Le mécénat au service de l’autonomie : quand un don permet la remise d’un chien guide

Derrière chaque chien guide remis à une personne déficiente visuelle se cache une véritable chaîne de solidarité. Donateurs, associations, bénévoles et bénéficiaires : chacun joue un rôle essentiel pour rendre possible cette rencontre.

La récente remise d’un chien guide nommé Uston a ainsi mis en lumière un engagement particulier : celui de Claude Moreno, mécène, accompagné par la Fondation Valentin Haüy et des bénévoles.
Une mobilisation collective qui illustre concrètement comment un geste de générosité peut transformer le quotidien d’une personne déficiente visuelle.

Une rencontre rendue possible grâce à une chaîne de solidarité

Pour les personnes déficientes visuelles, la démarche commence souvent par une décision personnelle : celle de demander un chien guide.

Comme l’explique Michèle Champeaux, la Présidente du comité Valentin Haüy de Reims, ce sont les bénéficiaires eux-mêmes qui prennent l’initiative de contacter une école de chiens guides.

« Les personnes qui recherchent un chien guide contactent elles-mêmes une école.

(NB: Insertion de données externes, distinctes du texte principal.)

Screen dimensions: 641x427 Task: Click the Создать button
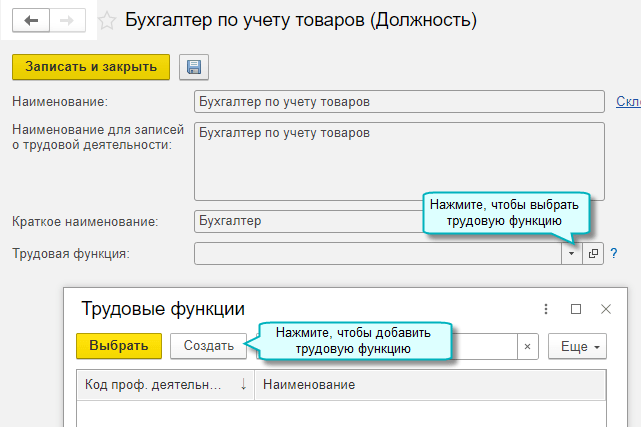tap(208, 346)
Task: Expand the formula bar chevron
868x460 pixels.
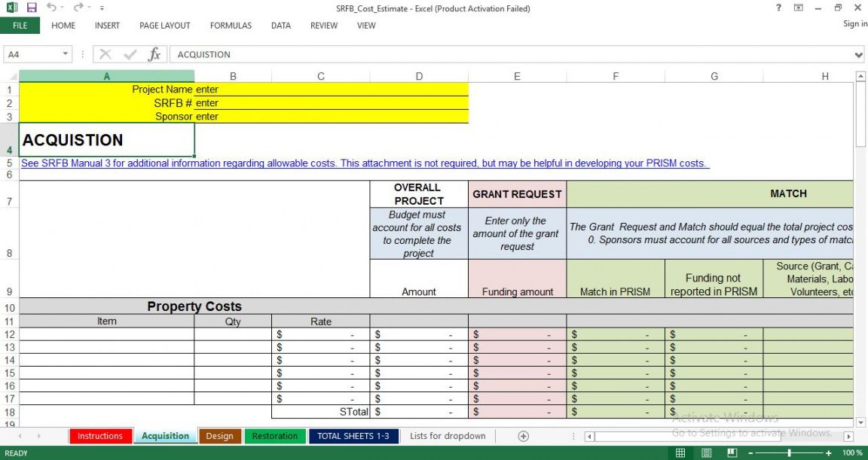Action: click(859, 55)
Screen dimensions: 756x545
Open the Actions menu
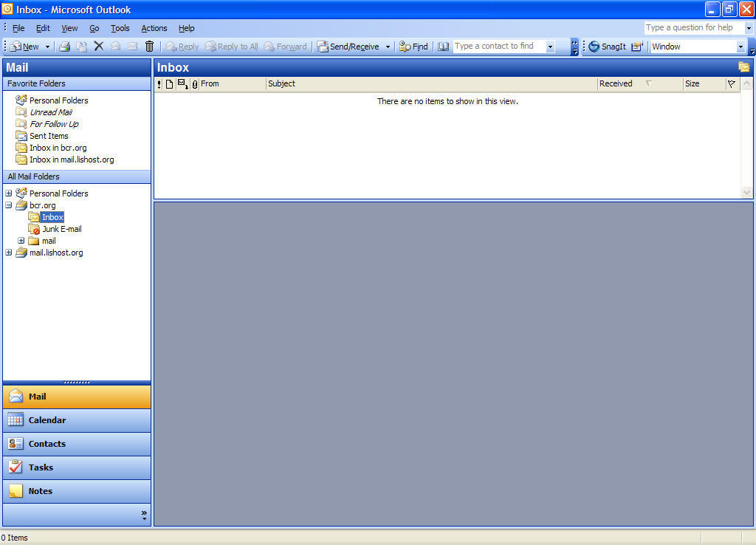[x=154, y=28]
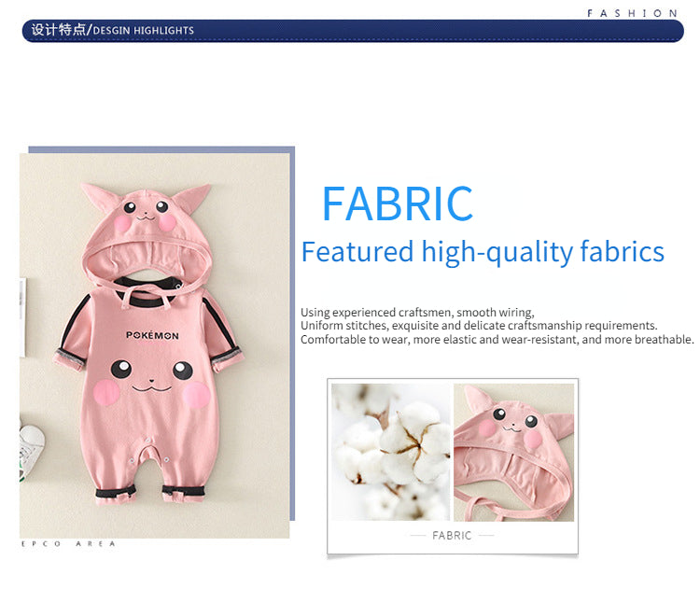The width and height of the screenshot is (700, 589).
Task: Click the EPCO AREA text below the photo
Action: point(68,544)
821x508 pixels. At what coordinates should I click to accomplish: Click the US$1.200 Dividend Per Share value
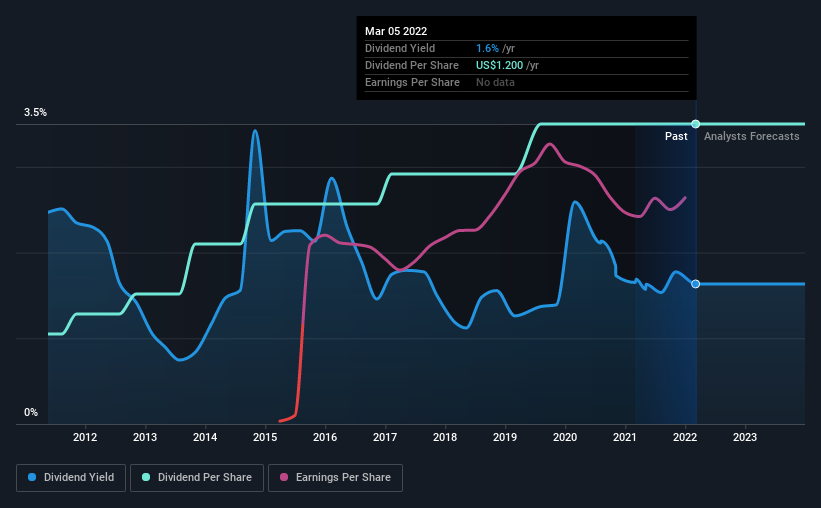click(500, 65)
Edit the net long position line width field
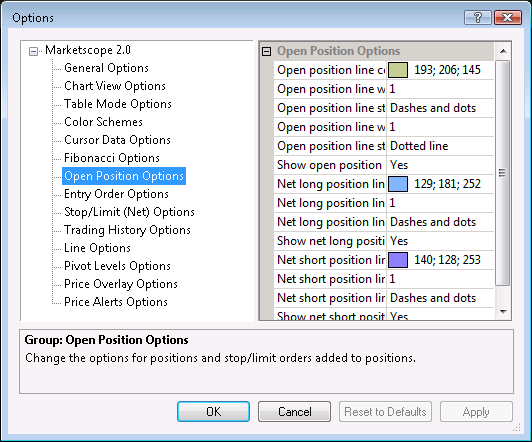The image size is (532, 442). (x=440, y=203)
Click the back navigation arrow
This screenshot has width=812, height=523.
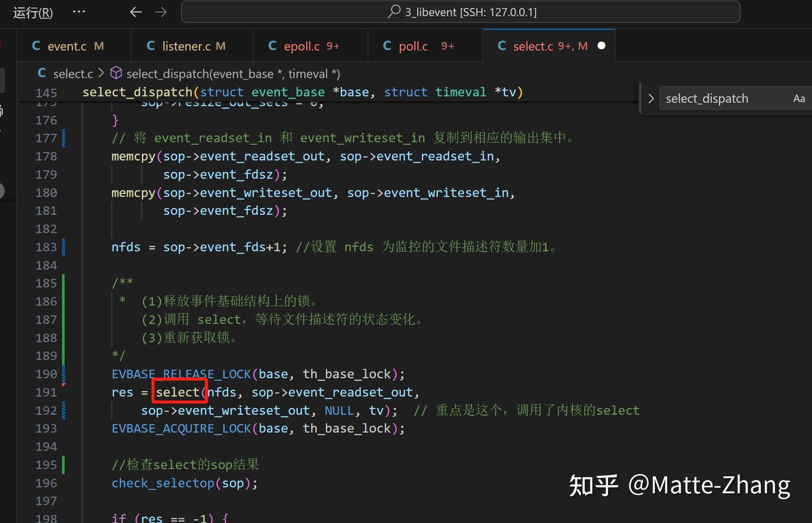[135, 12]
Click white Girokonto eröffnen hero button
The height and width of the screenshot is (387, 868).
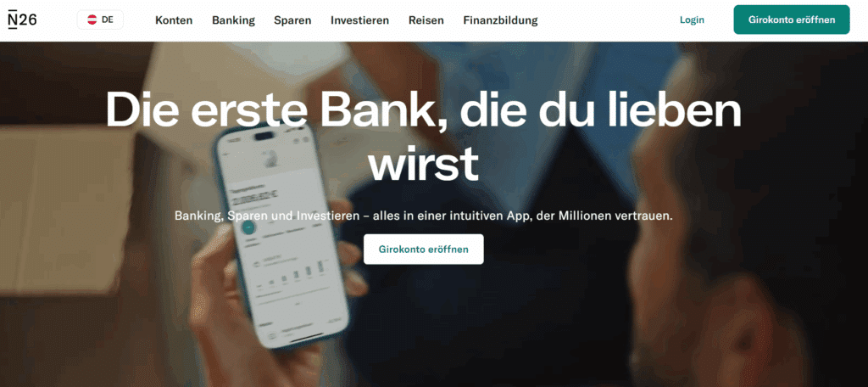424,249
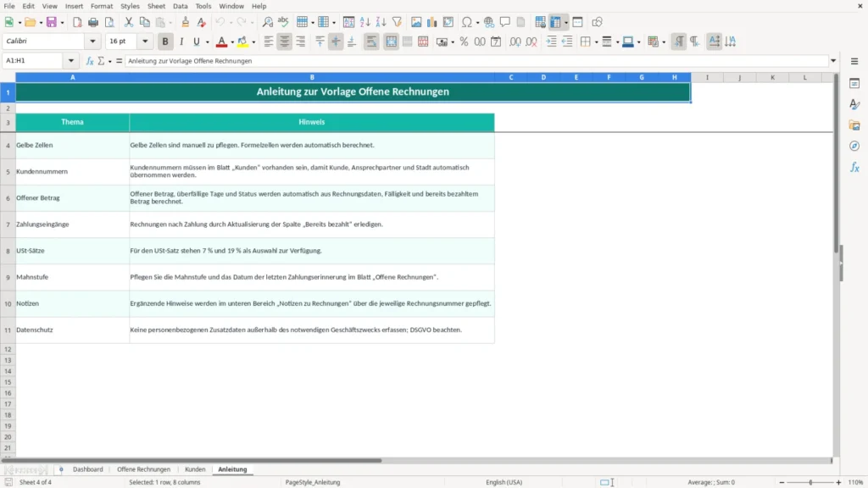Image resolution: width=868 pixels, height=488 pixels.
Task: Open the font size dropdown arrow
Action: coord(145,41)
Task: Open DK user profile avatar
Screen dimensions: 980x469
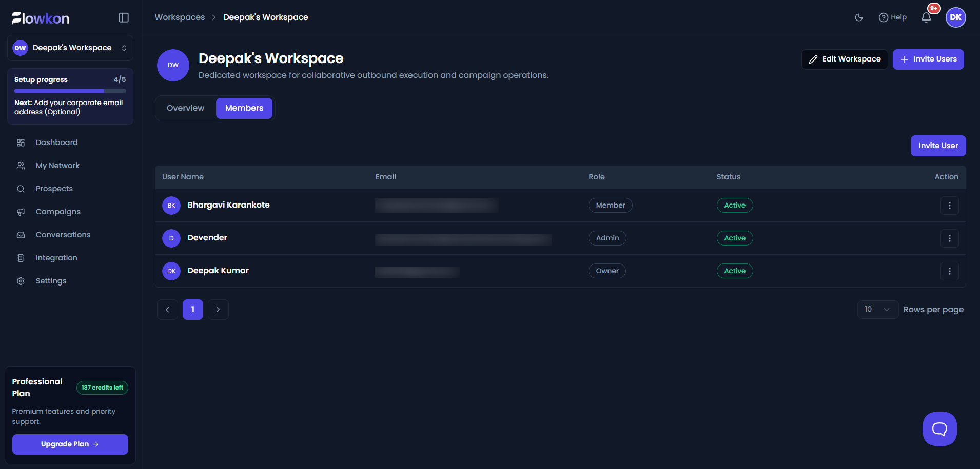Action: click(955, 17)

Elles viennent en disant qu’elles ont demandé un chien guide à l’école de Coubert par exemple . Et de notre côté, nous nous adaptons à leur choix. »

Le rôle des associations est alors d’accompagner cette démarche, de soutenir la personne dans son projet et de créer des ponts avec les différents acteurs qui rendent cette aventure possible.

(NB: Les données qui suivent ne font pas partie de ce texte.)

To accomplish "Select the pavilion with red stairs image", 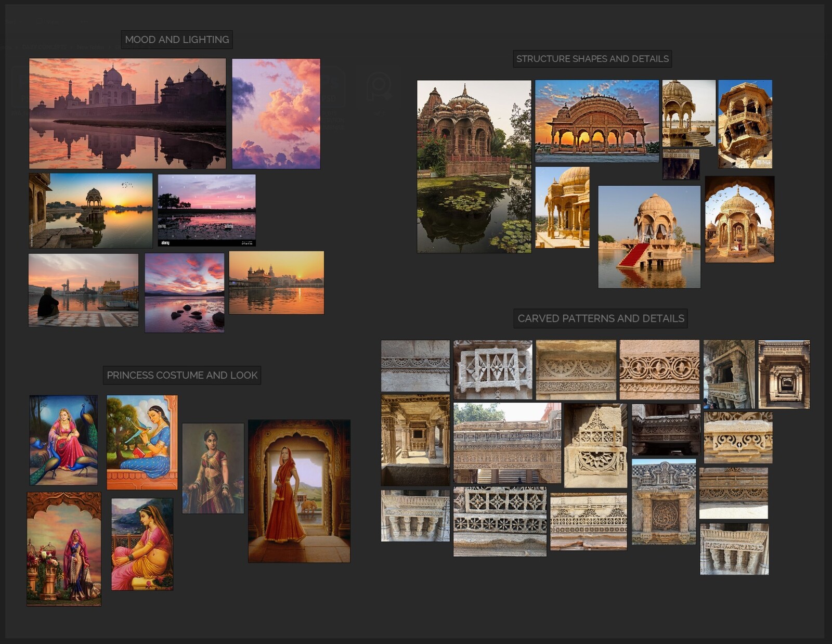I will (x=649, y=237).
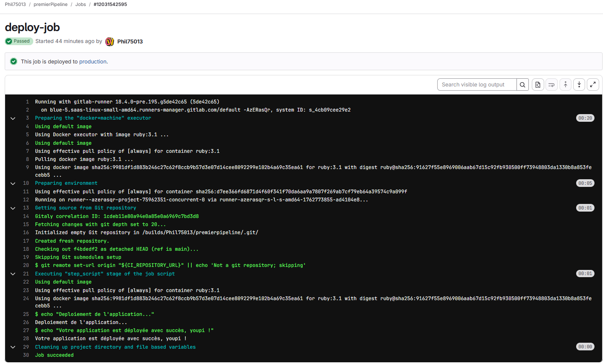Open the production environment link
603x364 pixels.
point(92,62)
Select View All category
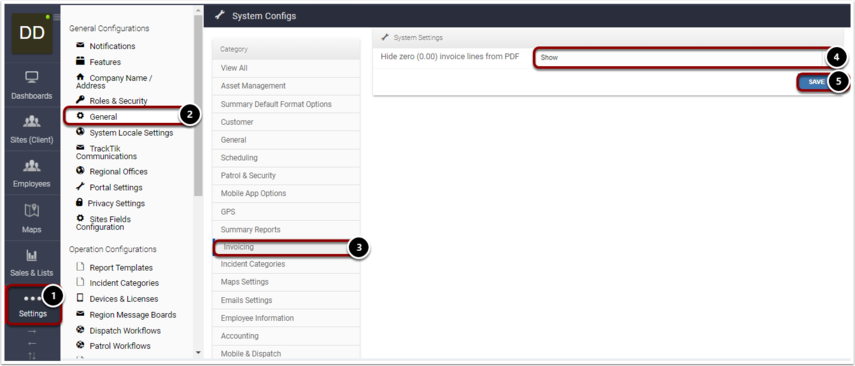 [286, 68]
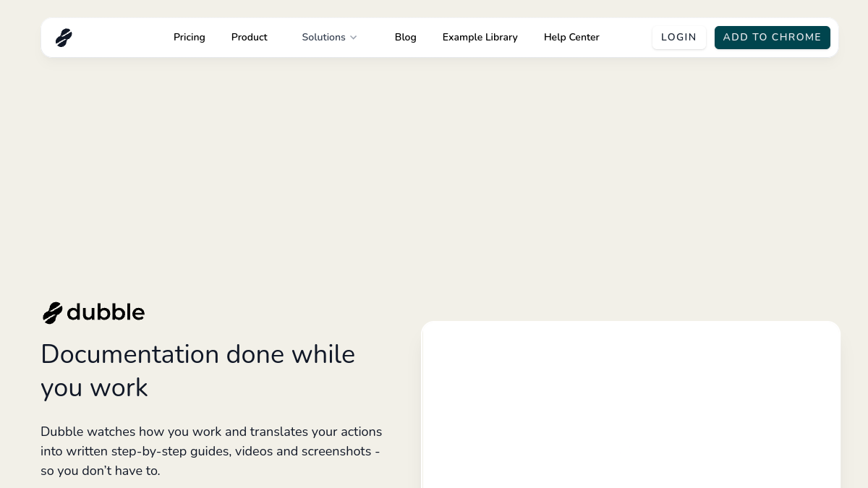Click the "dubble" wordmark text in the hero
Viewport: 868px width, 488px height.
tap(106, 312)
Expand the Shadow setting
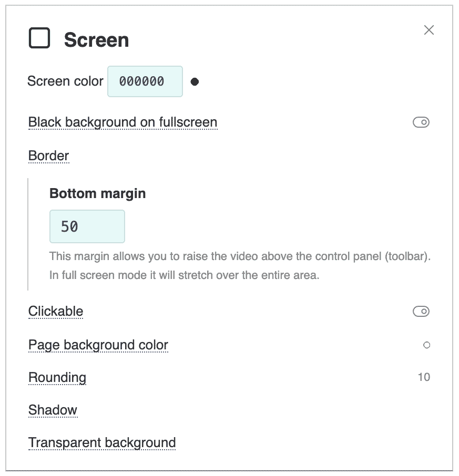 [x=53, y=410]
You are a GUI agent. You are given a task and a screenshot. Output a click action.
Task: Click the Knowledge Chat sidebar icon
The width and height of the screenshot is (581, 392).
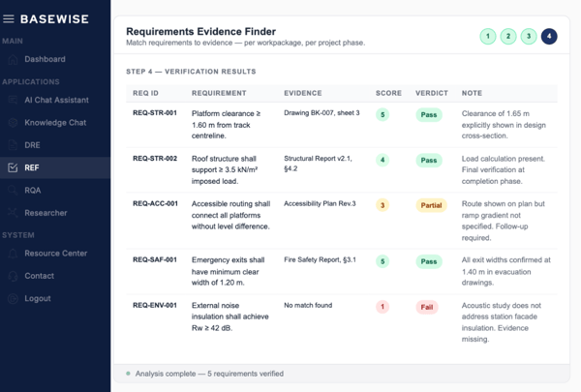pos(13,123)
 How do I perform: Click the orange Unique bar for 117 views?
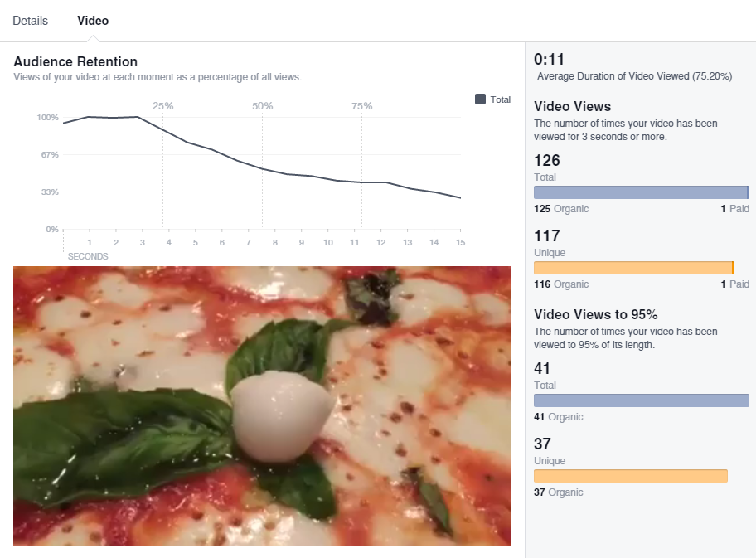[x=633, y=268]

Le choix d’un mécénat concret

Si cette rencontre est possible aujourd’hui, c’est aussi grâce à un mécène : Claude Moreno.
Pour lui, soutenir un chien guide s’est imposé naturellement.

« J’ai décidé de financer un chien guide pour une raison précise : c’est quelque chose de concret. »

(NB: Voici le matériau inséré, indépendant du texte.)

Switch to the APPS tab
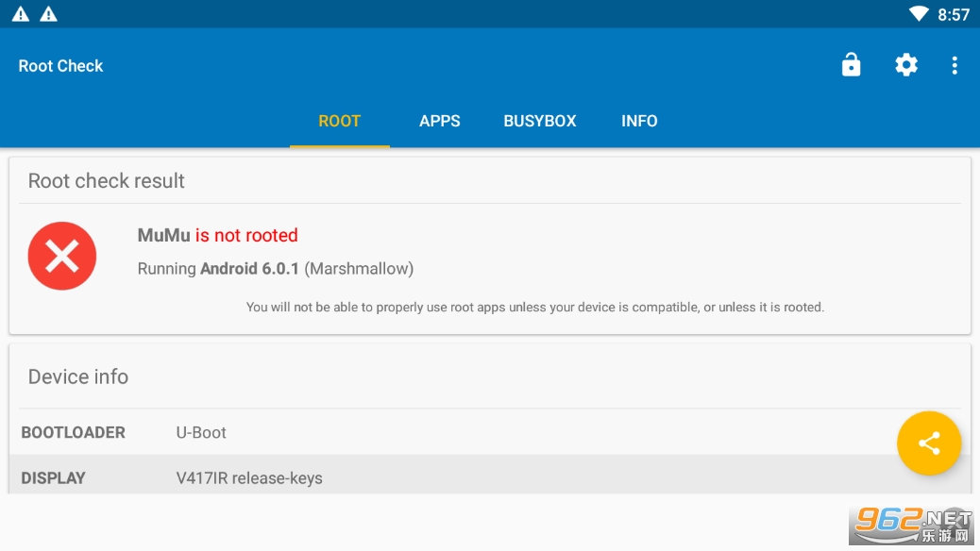 tap(440, 121)
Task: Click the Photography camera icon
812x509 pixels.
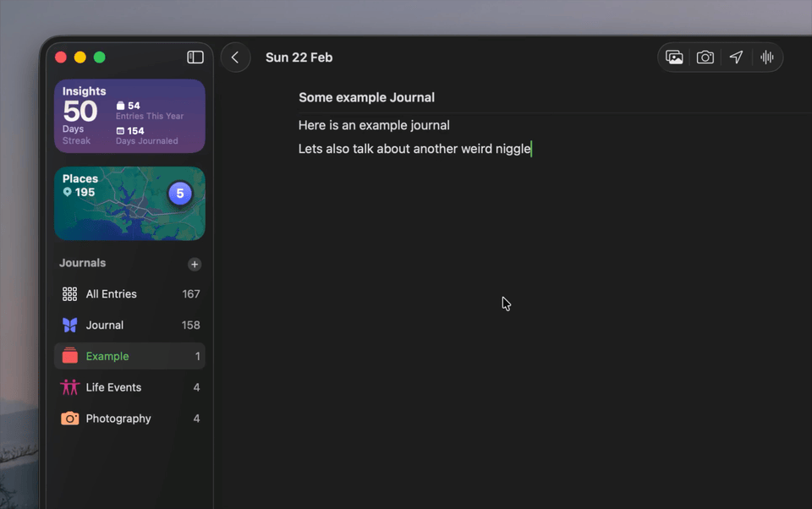Action: (69, 418)
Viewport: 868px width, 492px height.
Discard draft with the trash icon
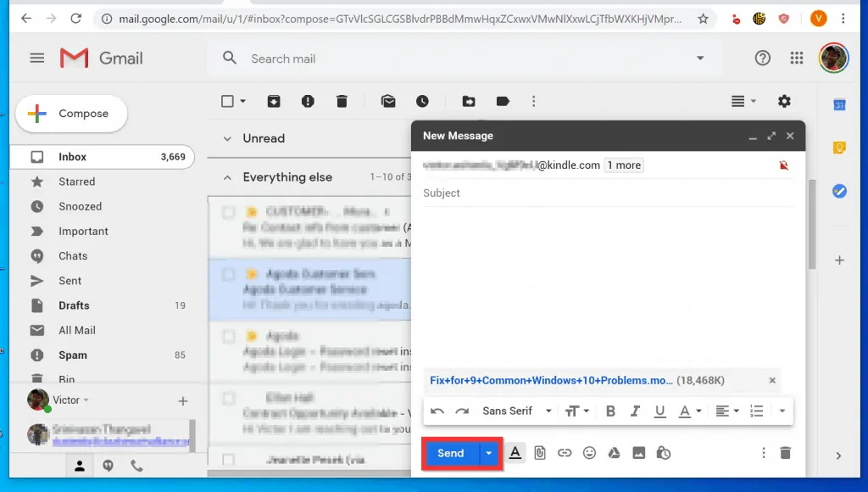(x=786, y=453)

Former un chien guide représente en effet plusieurs années de travail et un investissement important. Sans la générosité des donateurs, de nombreux projets ne pourraient tout simplement pas voir le jour.

Sylvain Nivard, Président de l’Association Valentin Haüy le rappelle :

« Le don de Claude est évidemment précieux. C’est une chaîne de solidarité. Aujourd’hui, sans la générosité des donateurs, on ne ferait pas grand-chose. Plus de la moitié des dépenses de l’association dépendent des dons et des legs que nous recevons. »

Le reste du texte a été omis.